Стремясь укрепить доверие к правительству, Александр менял одного за другим министров иностранных дел. В 1806 году он сместил с этого поста крайне непопулярного Чарторыйского и поставил на его место А. Я. Будберга, ливонского генерала, не имевшего достаточного опыта в международных делах, а в 1808 году заменил его графом Н. П. Румянцевым, противником войны, открыто выступавшим за союз с Францией. Способствуя заключению Тильзитского мира, Румянцев завоевал расположение Наполеона и потерял популярность в России. Но серьезной роли в политике он не играл, так как, судя по всему, царь готовился к новой войне с Францией за спиной Румянцева [Grimsted 1969: 151–182; Stahlin 1929–1939, 3: 131].

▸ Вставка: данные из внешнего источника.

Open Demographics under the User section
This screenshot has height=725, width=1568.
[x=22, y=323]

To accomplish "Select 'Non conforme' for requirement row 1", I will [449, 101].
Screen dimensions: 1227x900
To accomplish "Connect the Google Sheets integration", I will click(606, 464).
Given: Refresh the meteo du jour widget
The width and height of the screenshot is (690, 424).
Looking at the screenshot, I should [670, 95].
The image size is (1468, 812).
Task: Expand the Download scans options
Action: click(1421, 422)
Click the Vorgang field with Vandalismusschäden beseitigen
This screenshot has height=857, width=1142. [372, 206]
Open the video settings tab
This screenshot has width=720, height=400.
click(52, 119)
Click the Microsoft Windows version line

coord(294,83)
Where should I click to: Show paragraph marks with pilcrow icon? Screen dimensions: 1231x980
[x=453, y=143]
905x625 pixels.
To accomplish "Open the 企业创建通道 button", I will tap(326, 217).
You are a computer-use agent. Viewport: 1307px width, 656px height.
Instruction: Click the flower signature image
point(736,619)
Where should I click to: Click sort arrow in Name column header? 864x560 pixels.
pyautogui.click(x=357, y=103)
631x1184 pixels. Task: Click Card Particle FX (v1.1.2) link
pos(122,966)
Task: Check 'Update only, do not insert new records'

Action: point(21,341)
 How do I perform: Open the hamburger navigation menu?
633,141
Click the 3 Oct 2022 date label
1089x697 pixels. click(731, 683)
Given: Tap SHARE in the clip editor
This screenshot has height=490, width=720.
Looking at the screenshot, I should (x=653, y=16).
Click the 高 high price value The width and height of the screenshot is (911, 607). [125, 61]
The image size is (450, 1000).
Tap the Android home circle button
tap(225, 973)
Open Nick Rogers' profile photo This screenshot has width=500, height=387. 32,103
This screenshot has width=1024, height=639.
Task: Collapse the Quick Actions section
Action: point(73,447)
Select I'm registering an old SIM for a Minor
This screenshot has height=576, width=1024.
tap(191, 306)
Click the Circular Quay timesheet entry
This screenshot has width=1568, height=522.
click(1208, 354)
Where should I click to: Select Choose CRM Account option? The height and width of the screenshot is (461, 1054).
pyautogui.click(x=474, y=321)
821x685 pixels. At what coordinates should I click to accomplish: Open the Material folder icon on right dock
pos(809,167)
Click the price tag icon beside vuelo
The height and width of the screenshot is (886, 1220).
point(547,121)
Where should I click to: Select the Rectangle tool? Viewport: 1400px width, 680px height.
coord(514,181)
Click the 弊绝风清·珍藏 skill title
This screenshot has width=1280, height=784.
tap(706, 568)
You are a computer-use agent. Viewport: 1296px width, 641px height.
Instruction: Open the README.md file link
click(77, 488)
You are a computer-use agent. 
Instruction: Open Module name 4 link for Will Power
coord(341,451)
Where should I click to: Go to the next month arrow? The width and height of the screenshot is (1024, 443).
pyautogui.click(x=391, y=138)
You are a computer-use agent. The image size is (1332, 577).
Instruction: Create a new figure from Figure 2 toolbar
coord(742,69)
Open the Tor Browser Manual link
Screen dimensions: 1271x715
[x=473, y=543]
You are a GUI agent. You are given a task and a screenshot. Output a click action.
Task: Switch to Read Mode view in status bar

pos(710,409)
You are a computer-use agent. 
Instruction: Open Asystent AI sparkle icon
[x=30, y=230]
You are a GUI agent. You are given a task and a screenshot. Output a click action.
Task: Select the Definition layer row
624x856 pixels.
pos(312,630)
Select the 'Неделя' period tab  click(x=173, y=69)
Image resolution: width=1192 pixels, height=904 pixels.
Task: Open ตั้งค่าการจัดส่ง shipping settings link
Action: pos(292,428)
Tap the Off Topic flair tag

К моменту встречи Александра с Наполеоном в Эрфурте осенью 1808 года перспективы союза с Францией были уже не такими блестящими (хотя перед публикой разыгрывалось полное согласие). Российские остряки называли встречу «визитом в Эрфуртскую Орду», намекая на унизительные поездки русских князей в Золотую Орду для уплаты дани татаро-монгольским хозяевам. Эта поездка Александра и реакция на нее – характерный пример того неловкого положения, в котором царь пребывал с 1807 по 1812 год, лавируя между коварным французским союзником и общественным мнением, чью враждебность к Франции он разделял в гораздо большей степени, чем мог позволить себе признать открыто. Он вел двойную игру: публично выступал за укрепление союза с Францией, а втайне готовился к войне с ней. С политической точки зрения эта стратегия была проигрышной на обоих фронтах: Париж не доверял голословным заверениям в дружбе, которым противоречили конкретные действия (вроде слабой поддержки французской кампании 1809 года против Австрии и последовавшего в 1810 году прекращения участия России в континентальной блокаде), а соотечественники поносили Александра за союз с Наполеоном[106]
.Когда французский посланник Рене Савари впервые приехал в Санкт-Петербург в июле 1807 года, его встретили с раздражением и не предоставили никакого жилья, так что ему пришлось устроиться в гостинице, которой владел француз. В течение следующих шести недель никто, кроме Александра, не приглашал его ни на какие публичные мероприятия. Его поразило, с каким неодобрением относились к царю молодые дворяне и сколь значительную роль в формировании общественного мнения играли представители Великобритании: все, и в особенности купцы, были недовольны нарушением налаженных торговых связей с Британией. Александр держался с послом своего грозного союзника очень учтиво, но публика единодушно игнорировала его. Как сказал немецкий дипломат американскому послу Джону Куинси Адамсу, «на одной стороне император и [министр иностранных дел Румянцев], а на другой – все остальное население» [Adams 1970: 69][107]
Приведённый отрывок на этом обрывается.